*Written exercise*. Please pull out each line of the records that contains the string "icon" and copy those lines in full.

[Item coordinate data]

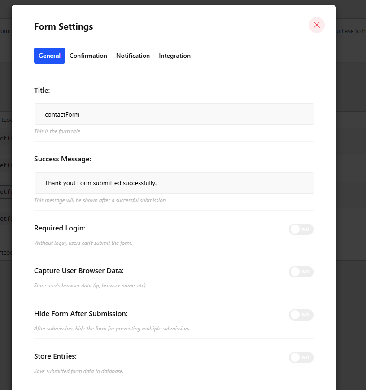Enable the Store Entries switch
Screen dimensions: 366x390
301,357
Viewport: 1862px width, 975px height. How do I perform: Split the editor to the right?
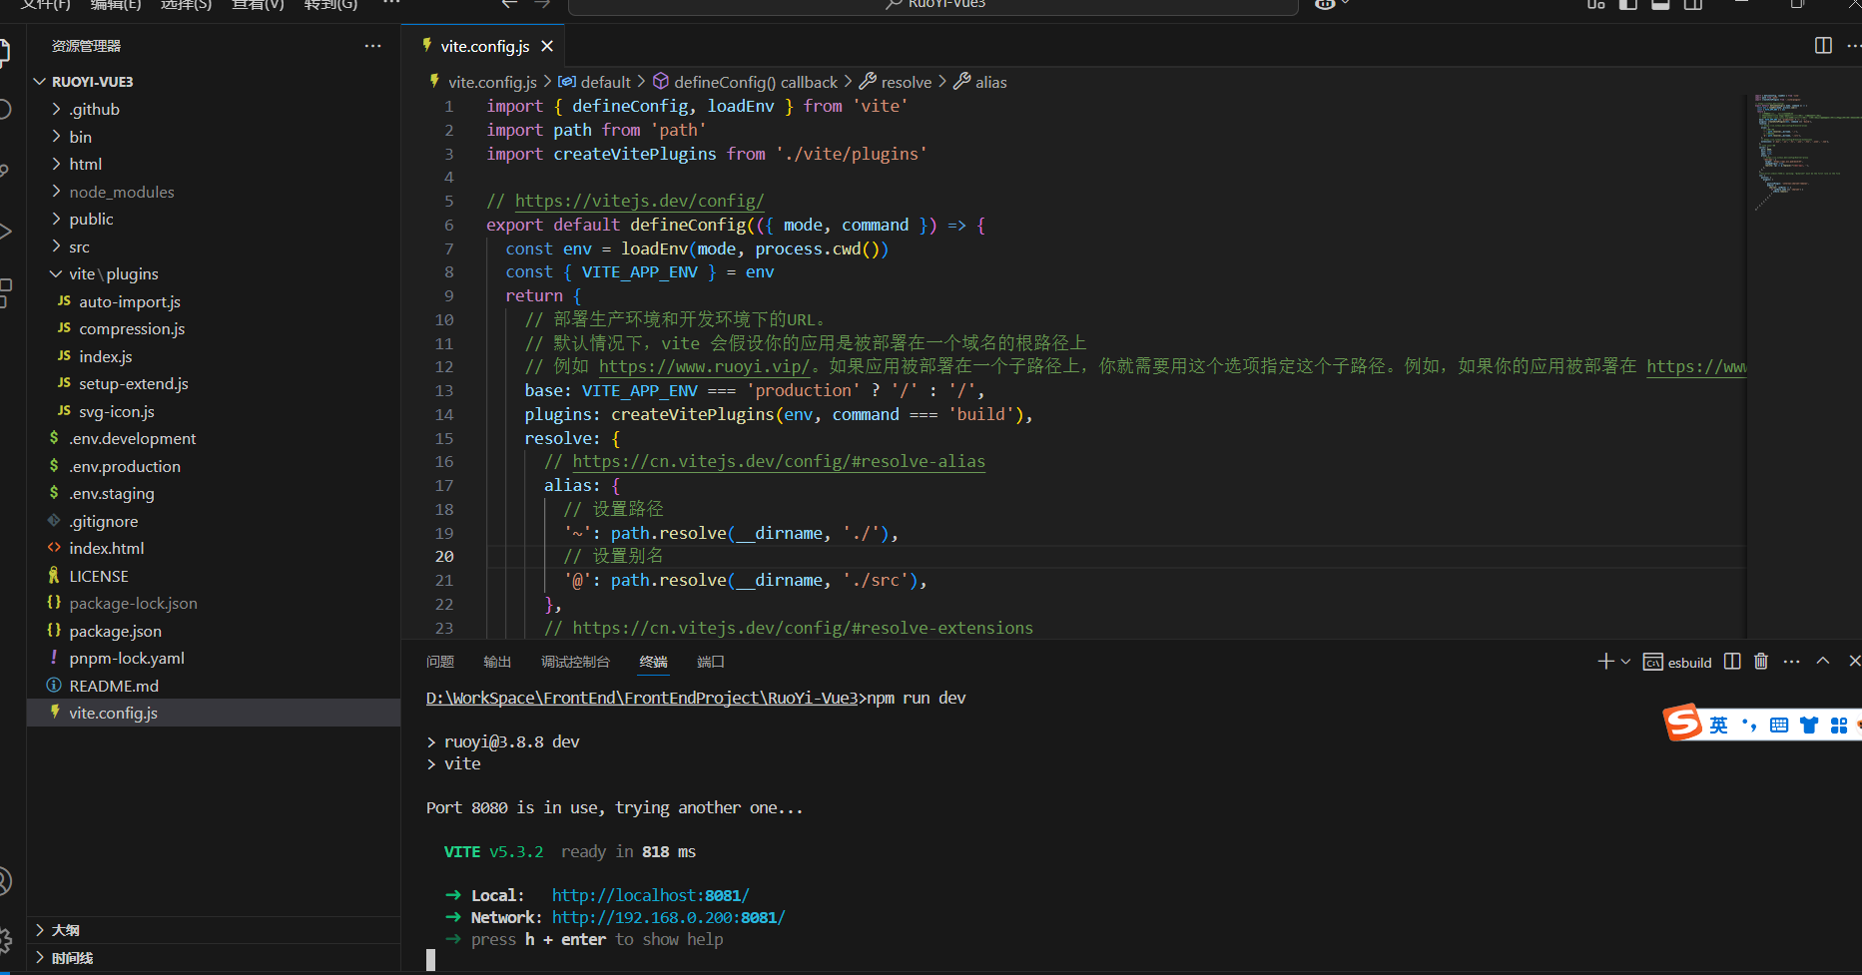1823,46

* * *

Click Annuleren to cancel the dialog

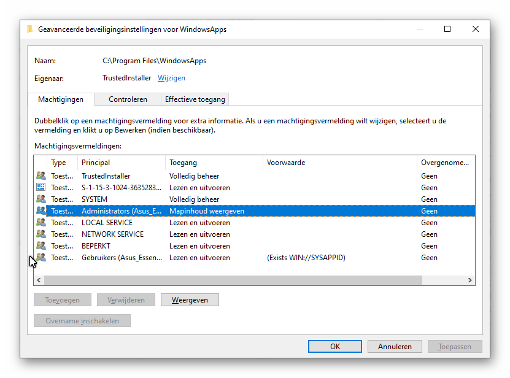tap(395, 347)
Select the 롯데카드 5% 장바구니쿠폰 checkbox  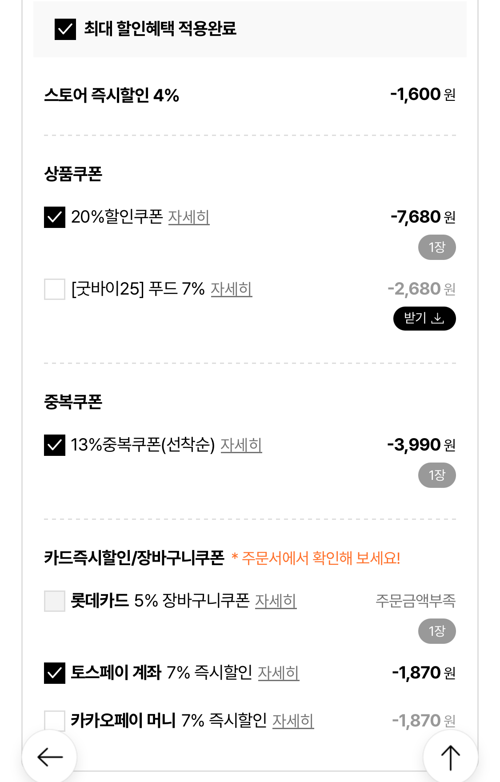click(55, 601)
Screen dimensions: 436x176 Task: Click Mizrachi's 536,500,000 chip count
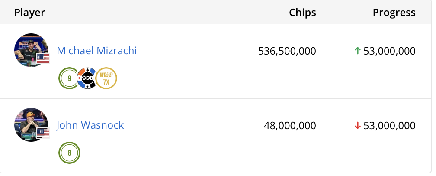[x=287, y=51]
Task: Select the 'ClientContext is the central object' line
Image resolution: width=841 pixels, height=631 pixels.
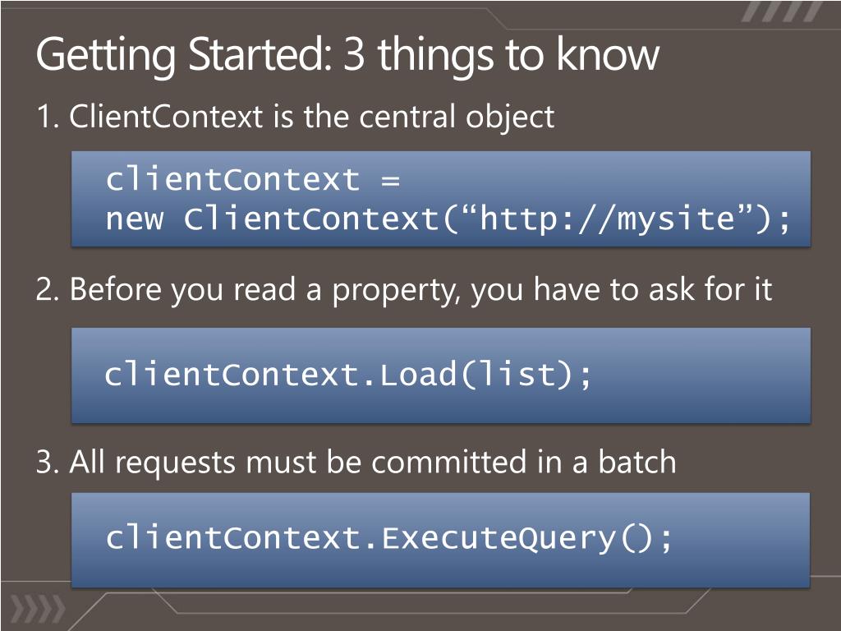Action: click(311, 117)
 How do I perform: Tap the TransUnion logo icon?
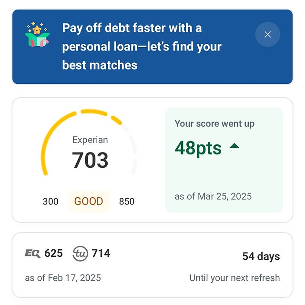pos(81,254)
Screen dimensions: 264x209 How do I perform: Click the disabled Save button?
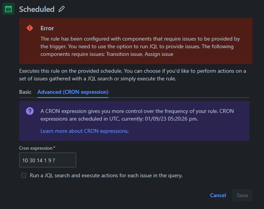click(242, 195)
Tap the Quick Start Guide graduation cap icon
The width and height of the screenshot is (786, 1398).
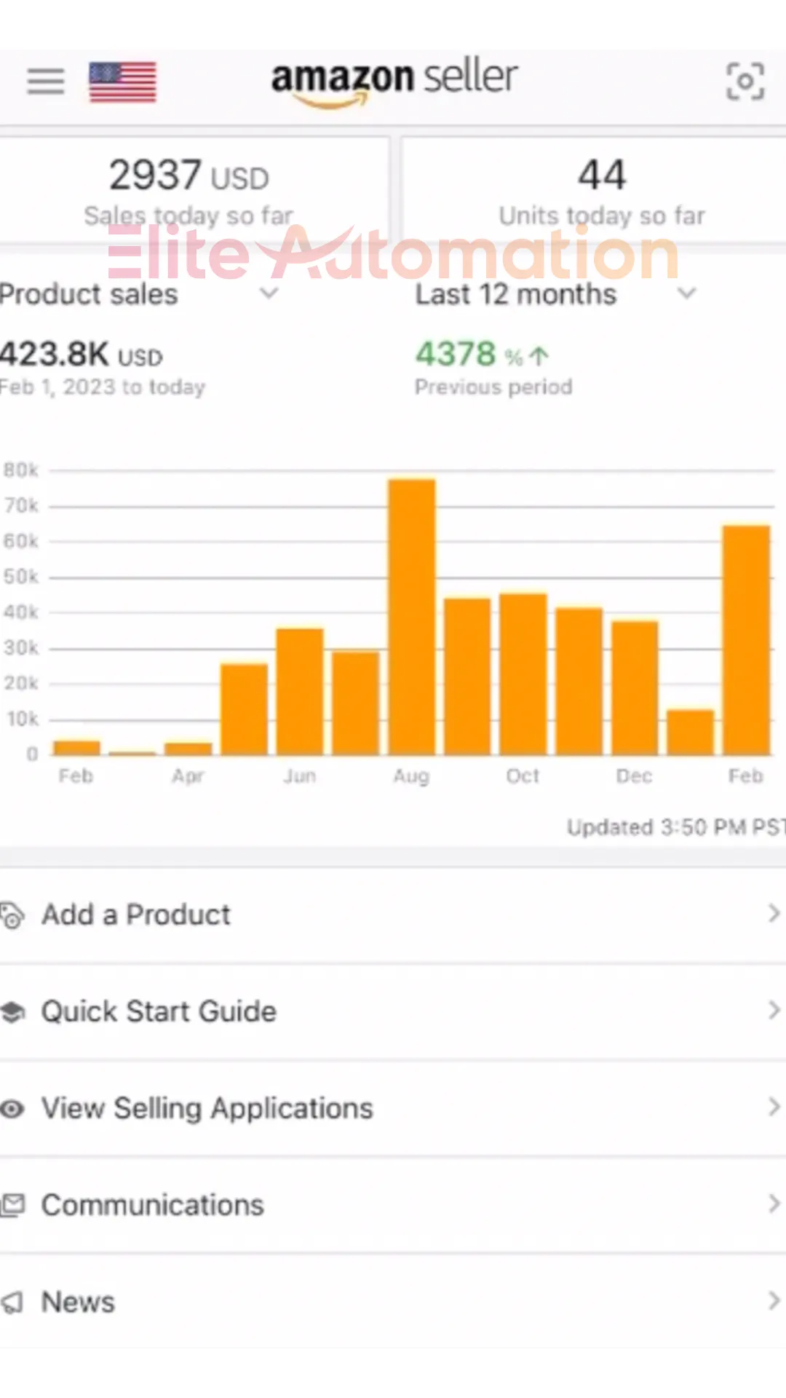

*Solution for this exercise*.
 How do I perform: Tap the TransUnion logo icon?
Tap the Quick Start Guide graduation cap icon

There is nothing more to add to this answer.